Pasar properti komersial di kawasan Asia Pasifik (APAC) langsung tancap gas di awal tahun 2026. Berdasarkan data terbaru dari konsultan properti global JLL, nilai investasi properti komersial di kuartal pertama (Q1) 2026 sukses menembus angka fantastis US$47,0 miliar (sekitarRp754 triliun).
Angka ini melonjak tajam 31% dibandingkan periode yang sama tahun lalu sekaligus mencetak rekor tertinggi sepanjang sejarah!
Tidak hanya itu, arus modal lintas negara (cross-border investment) juga mencatatkan sejarah baru dengan menyentuh angka US$16,3 miliar, alias meroket hingga 87%.
Tren ini membuktikan bahwa para investor kakap dunia masih sangat pede memutar uang mereka di Asia Pasifik, meski situasi geopolitik global sedang dinamis.
Investor Singapura menjadi bintang utama dalam urusan pertumbuhan investasi. Negeri Singa ini mencatat lonjakan gila-gilaan hingga 433% dengan total investasi mencapai US$11,5 miliar.
Salah satu pemicu utamanya adalah mega-transfer aset milik Hongkong Land dan Qatar Investment Authority (QIA) ke dana investasi SCPREF senilai US$6,4 miliar.
Sementara itu, Jepang kokoh sebagai pasar dengan performa terkuat secara volume, mengantongi investasi sebesar US$13,2 miliar. Salah satu transaksi paling hot di Tokyo adalah akuisisi gedung kantor pusat Dentsu Group oleh Brookfield senilai US$1,9 miliar.
Demam AI
Di luar sektor perkantoran yang menyumbang lebih dari separuh total investasi (US$24,0 miliar), sektor Data Center kini menjadi primadona baru yang paling diincar. Dipicu oleh masifnya adopsi Kecerdasan Buatan (AI) dan layanan cloud, investasi di sektor ini sukses menyentuh US$4,1 miliar.

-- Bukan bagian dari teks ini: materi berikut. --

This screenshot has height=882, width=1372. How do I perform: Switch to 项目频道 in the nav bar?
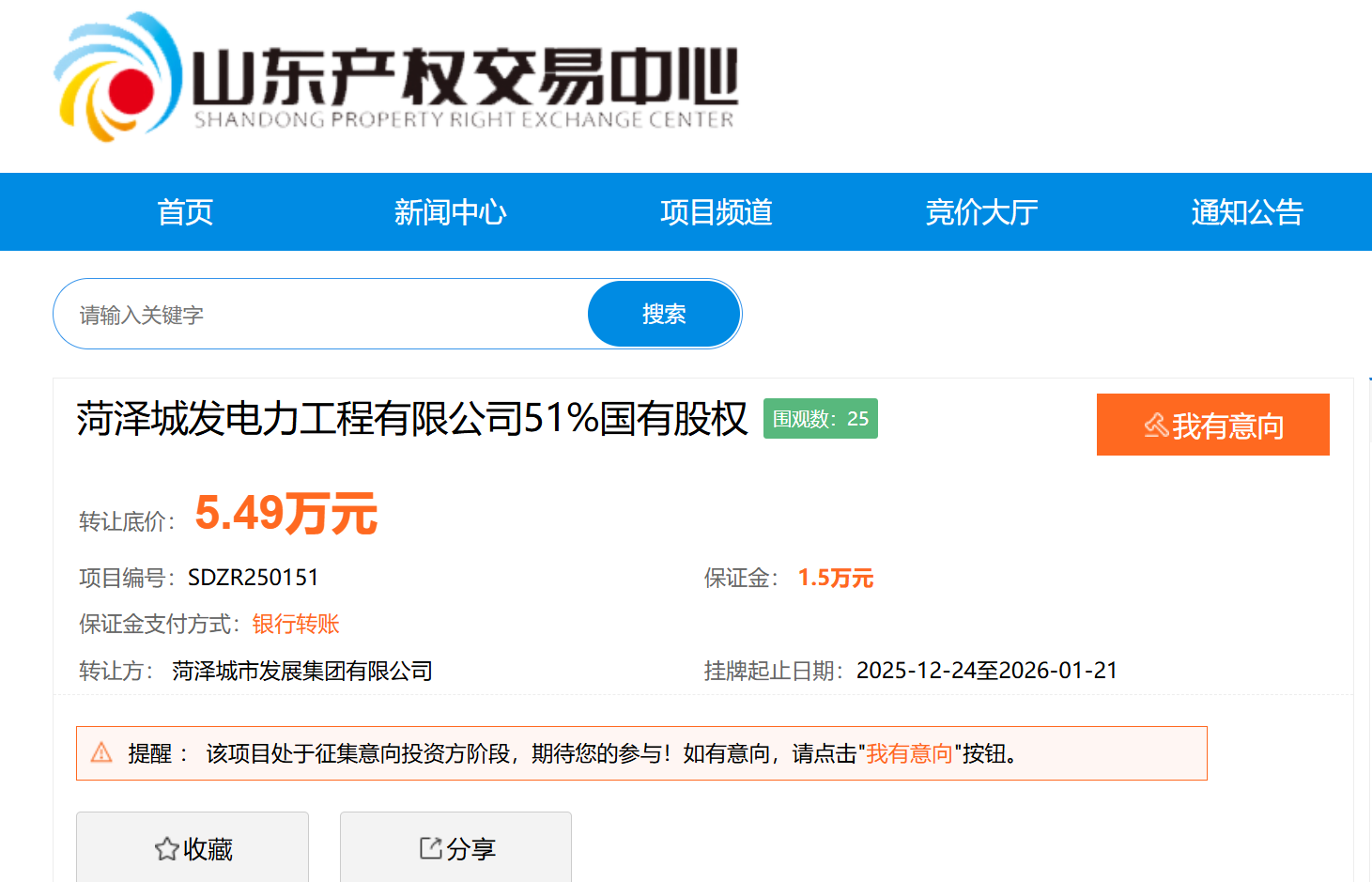tap(716, 212)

JLL memproyeksikan permintaan kapasitas data center bakal tumbuh rata-rata 19% per tahun selama lima tahun ke depan. Menariknya, karena keterbatasan daya listrik di kota-kota besar, para pengembang kini mulai melirik lokasi emerging strategis seperti Batam di Indonesia, Johor Bahru di Malaysia, dan Bangkok di Thailand.